BRK.B Price to CFO Per Share (TTM) data by YCharts
As you can see, based purely on a high-level valuation method, its current levels are attractive. My model predicts a forward P/CFO value of 8.99x for 2016 and 8.46x for 2017, suggesting a serious current undervaluation.
P/BV Over Time
Before wrapping up, I thought I'd look at the metric that Mr. Warren Buffett himself valued Berkshire stock with (noted in his most recent letter to shareholders). This multiple cements my view that this stock is currently undervalued. Trading at ~1.3x BV is attractive to say the least, being that Berkshire is committed to buying back shares if the price drops below 1.2x BV.

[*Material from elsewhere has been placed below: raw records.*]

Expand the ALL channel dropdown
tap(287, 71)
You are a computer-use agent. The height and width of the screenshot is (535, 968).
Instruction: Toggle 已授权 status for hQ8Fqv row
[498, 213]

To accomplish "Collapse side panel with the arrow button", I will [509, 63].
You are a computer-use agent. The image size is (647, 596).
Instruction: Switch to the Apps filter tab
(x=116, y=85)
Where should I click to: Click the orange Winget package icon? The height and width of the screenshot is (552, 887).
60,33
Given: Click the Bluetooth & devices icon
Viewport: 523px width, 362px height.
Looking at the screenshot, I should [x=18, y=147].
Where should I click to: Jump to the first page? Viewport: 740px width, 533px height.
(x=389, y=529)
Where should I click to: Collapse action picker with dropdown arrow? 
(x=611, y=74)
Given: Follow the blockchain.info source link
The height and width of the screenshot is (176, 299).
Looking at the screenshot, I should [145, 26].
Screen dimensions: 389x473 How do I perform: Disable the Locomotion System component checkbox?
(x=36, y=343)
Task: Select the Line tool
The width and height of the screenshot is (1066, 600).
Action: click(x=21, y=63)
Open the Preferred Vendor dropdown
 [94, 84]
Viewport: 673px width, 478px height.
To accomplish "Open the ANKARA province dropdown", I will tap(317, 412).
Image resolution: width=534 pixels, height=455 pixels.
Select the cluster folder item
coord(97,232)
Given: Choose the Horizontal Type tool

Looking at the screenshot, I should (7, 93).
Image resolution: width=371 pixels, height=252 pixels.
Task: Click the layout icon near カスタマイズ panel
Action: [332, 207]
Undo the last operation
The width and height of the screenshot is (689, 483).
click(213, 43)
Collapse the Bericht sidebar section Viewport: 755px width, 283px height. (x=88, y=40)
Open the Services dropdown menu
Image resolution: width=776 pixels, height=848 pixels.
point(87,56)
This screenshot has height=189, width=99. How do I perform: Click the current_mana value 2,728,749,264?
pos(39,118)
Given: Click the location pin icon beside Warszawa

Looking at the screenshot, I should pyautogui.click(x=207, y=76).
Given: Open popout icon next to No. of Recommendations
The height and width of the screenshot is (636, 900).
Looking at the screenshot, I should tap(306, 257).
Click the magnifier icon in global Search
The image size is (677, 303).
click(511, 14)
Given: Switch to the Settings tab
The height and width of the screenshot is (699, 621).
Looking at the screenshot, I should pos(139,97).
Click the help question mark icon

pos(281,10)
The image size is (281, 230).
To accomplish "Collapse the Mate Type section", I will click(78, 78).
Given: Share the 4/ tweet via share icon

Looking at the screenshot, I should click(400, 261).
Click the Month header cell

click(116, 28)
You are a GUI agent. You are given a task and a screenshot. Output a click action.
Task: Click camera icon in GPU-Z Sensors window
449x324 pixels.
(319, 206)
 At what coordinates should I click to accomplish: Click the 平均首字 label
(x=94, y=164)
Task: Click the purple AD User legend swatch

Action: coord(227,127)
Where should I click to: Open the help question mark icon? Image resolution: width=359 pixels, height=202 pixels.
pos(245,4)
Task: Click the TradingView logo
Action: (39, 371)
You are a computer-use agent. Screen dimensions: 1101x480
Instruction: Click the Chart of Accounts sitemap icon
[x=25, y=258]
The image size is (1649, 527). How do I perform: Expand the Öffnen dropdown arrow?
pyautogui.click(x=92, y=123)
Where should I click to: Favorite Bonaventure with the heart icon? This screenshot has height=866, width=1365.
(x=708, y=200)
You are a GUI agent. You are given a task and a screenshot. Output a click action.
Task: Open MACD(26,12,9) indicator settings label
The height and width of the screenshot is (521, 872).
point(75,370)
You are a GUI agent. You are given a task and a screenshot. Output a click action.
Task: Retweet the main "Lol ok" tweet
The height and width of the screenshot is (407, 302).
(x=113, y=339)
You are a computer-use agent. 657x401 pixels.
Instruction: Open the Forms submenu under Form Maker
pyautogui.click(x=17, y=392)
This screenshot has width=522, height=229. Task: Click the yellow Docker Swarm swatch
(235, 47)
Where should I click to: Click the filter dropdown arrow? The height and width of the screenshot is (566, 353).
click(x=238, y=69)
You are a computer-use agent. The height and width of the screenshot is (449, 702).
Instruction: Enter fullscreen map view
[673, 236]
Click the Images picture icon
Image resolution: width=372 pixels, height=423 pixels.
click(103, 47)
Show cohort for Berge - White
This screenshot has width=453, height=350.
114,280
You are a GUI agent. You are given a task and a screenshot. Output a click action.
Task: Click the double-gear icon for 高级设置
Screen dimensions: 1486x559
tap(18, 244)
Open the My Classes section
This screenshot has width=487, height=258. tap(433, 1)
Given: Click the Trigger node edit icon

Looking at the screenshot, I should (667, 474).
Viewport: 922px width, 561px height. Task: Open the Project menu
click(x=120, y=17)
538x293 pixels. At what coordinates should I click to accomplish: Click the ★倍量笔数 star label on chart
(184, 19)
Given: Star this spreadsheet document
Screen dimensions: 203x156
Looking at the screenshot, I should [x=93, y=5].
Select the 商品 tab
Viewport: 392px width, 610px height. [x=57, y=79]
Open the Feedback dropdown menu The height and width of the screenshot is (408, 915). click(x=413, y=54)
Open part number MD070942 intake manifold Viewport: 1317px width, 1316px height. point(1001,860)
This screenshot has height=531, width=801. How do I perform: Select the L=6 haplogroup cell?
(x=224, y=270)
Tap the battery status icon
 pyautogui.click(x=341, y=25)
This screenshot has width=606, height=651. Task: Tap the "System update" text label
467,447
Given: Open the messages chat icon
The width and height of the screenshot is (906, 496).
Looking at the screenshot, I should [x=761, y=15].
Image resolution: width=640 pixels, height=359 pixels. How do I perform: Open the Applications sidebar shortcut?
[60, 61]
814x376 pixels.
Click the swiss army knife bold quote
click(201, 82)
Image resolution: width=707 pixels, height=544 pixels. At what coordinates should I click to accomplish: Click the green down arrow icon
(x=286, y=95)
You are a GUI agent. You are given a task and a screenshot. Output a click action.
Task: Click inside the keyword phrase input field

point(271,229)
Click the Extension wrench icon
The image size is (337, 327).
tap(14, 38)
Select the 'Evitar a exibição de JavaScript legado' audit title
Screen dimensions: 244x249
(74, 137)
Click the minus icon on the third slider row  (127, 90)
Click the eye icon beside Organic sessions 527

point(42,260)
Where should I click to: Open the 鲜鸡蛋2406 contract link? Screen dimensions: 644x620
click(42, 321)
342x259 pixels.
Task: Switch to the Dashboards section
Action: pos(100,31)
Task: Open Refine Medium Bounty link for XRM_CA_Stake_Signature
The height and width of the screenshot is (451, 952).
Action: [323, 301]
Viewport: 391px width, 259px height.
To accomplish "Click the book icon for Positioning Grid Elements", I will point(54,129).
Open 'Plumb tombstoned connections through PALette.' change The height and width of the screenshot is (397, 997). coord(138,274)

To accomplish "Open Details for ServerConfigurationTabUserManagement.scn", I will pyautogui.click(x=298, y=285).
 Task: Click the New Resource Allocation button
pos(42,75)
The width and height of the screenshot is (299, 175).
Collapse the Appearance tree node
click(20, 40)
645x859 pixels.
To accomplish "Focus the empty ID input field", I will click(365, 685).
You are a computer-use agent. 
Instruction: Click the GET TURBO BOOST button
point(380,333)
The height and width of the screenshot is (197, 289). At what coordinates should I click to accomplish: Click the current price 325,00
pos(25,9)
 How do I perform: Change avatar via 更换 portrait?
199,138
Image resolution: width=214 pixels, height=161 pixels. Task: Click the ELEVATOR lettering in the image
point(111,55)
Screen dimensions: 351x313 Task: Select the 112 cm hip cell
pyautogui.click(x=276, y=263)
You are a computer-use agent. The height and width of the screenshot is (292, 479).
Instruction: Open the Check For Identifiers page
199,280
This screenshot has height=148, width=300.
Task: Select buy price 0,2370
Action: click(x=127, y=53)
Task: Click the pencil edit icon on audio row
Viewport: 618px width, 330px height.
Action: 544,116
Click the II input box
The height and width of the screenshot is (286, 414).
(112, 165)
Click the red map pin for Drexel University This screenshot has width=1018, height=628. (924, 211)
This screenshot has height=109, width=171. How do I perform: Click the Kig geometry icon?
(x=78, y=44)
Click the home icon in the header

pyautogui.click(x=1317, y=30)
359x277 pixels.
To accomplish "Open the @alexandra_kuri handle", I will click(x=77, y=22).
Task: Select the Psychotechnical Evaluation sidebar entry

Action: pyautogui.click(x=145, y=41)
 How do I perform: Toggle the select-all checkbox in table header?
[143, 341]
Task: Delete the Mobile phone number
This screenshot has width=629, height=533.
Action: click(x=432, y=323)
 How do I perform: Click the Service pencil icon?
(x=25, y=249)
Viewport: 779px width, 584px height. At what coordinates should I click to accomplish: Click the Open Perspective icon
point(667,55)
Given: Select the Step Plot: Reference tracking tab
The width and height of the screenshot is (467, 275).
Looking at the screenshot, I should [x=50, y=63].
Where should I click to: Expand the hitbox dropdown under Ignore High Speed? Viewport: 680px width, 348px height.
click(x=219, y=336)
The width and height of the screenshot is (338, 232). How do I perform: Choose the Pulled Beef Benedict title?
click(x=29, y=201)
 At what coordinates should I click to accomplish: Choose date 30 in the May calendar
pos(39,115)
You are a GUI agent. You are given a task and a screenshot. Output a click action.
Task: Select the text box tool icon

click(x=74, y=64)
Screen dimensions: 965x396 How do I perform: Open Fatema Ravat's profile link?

The reason for this discount, and according to Mr. Warren Buffett, the reason for an even larger intangible discount, would be incomplete if the insurance businesses' float were not delved into more detail. In his most recent letter to shareholders, he noted that float, which is a metric in the industry used to record the liability form of funds acquired from premiums, is at an all-time high of $84B. The good thing about float is that the insurance company is paid to hold that liability by investing it - thus contributing investment income as well as capital gains. So when looking at the chart below, be sure to consider the implications of intangible value contributed by recording an income producing "asset" as a liability in computing BV.
BRK.B Price to Book Value data by YCharts
Because of the inherent value present in the model, as well as financial performance and multiples valuation, this stock is attractive at current levels. Pair that with outstanding performance across multiple business segments, improving macroeconomic conditions, favorably allocated CAPEX, and major industry presence, and I can easily rate Berkshire Hathaway's stock as a Buy.
One could make the argument that because of its size, it can't manage each segment well. But management has done exceptionally well in decentralizing the organization and hiring stellar lower level managers to run and acquire smaller companies. This is evident in its business portfolio. It doesn't just dabble in insurance - through GEICO, Berkshire (Re)Insurance, General Re, and many others, it holds a formidable position in the industry.
The story is similar with each of its other industries - from owning Benjamin Moore, Acme Brick, and MiTek in materials to Brooks and Russell in clothing/apparel (and countless others, see here), Berkshire Hathaway can stomach industry trends based on the scale of diversification it has. Not only has it been investing in profitable enterprises and slowly decreasing exposure to more risky ones, it has enough diversification within each industry to limit firm-specific risk. For these reasons, I see Berkshire Hathaway stock as a solid buy, especially if management seizes some of the opportunities present in 2016.
In closing, I suggest any investor considering investing in this great company read the letter to shareholders). It's written extremely well and contains an excessive amount of useful information. In addition, I believe that reading it is the only way to develop an accurate understanding of this company. Mr. Buffett takes you through Berkshire Hathaway's past, present, and future, provides clear organizational objectives, and reaffirms his commitment to shareholders.
Disclosure: I/we have no positions in any stocks mentioned, and no plans to initiate any positions within the next 72 hours.
I wrote this article myself, and it expresses my own opinions. I am not receiving compensation for it (other than from Seeking Alpha). I have no business relationship with any company whose stock is mentioned in this article.